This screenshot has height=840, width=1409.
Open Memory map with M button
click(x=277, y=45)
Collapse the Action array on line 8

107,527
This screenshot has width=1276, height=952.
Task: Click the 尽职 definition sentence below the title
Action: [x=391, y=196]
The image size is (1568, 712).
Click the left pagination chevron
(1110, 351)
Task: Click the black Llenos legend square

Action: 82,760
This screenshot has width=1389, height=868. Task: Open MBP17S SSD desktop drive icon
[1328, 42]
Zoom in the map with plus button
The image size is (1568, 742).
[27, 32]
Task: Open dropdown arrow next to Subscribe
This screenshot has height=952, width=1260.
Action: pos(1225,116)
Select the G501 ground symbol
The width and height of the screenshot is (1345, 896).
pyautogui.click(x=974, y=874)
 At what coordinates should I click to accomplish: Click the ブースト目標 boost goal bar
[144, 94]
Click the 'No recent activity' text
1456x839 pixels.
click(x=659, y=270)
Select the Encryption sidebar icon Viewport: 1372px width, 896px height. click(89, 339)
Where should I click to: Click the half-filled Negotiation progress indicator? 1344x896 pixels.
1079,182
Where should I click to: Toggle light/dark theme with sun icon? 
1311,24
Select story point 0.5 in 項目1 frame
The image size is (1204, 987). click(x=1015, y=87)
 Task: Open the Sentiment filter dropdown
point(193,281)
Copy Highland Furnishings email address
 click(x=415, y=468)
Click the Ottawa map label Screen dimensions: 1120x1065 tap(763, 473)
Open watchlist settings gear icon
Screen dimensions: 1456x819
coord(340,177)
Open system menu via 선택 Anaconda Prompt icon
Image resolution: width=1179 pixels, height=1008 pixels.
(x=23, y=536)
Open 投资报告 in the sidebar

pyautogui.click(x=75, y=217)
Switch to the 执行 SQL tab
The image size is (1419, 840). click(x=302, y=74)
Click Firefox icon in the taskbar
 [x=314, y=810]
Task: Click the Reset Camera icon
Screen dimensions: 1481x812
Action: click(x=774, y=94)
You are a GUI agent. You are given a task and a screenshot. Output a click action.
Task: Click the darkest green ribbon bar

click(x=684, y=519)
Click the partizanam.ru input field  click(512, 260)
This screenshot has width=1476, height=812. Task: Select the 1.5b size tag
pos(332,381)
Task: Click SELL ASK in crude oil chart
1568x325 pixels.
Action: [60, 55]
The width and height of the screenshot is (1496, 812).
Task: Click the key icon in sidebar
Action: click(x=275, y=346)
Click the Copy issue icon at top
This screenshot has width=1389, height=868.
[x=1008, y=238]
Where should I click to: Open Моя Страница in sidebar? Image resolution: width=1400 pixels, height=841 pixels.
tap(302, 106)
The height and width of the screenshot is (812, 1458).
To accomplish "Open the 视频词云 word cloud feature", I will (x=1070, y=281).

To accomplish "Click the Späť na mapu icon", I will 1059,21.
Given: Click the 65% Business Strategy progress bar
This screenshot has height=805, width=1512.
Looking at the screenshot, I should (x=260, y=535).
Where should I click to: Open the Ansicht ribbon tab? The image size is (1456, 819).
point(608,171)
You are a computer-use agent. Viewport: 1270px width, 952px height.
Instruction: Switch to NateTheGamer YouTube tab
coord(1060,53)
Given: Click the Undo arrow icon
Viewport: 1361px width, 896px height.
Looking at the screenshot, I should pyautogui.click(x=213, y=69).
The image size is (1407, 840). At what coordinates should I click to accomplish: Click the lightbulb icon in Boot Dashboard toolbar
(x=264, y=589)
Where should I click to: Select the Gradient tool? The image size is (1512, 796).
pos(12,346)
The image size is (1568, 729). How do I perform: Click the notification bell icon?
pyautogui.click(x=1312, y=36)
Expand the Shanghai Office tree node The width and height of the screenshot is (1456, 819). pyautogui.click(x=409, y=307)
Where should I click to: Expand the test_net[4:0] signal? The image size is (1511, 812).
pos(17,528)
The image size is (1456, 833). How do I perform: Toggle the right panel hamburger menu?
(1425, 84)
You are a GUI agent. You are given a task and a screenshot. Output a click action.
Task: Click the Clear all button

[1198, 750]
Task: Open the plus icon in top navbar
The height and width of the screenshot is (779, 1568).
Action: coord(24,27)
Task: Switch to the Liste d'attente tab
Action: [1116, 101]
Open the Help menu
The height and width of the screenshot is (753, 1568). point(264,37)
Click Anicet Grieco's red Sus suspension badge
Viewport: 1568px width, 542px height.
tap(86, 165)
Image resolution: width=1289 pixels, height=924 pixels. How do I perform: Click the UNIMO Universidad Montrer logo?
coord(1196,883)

::::::

ABOUT THIS TASK → For each line above that includes the word "plus", make a copy of that line.

WRITTEN SOLUTION →
Zoom in the map with plus button
Task: Open the plus icon in top navbar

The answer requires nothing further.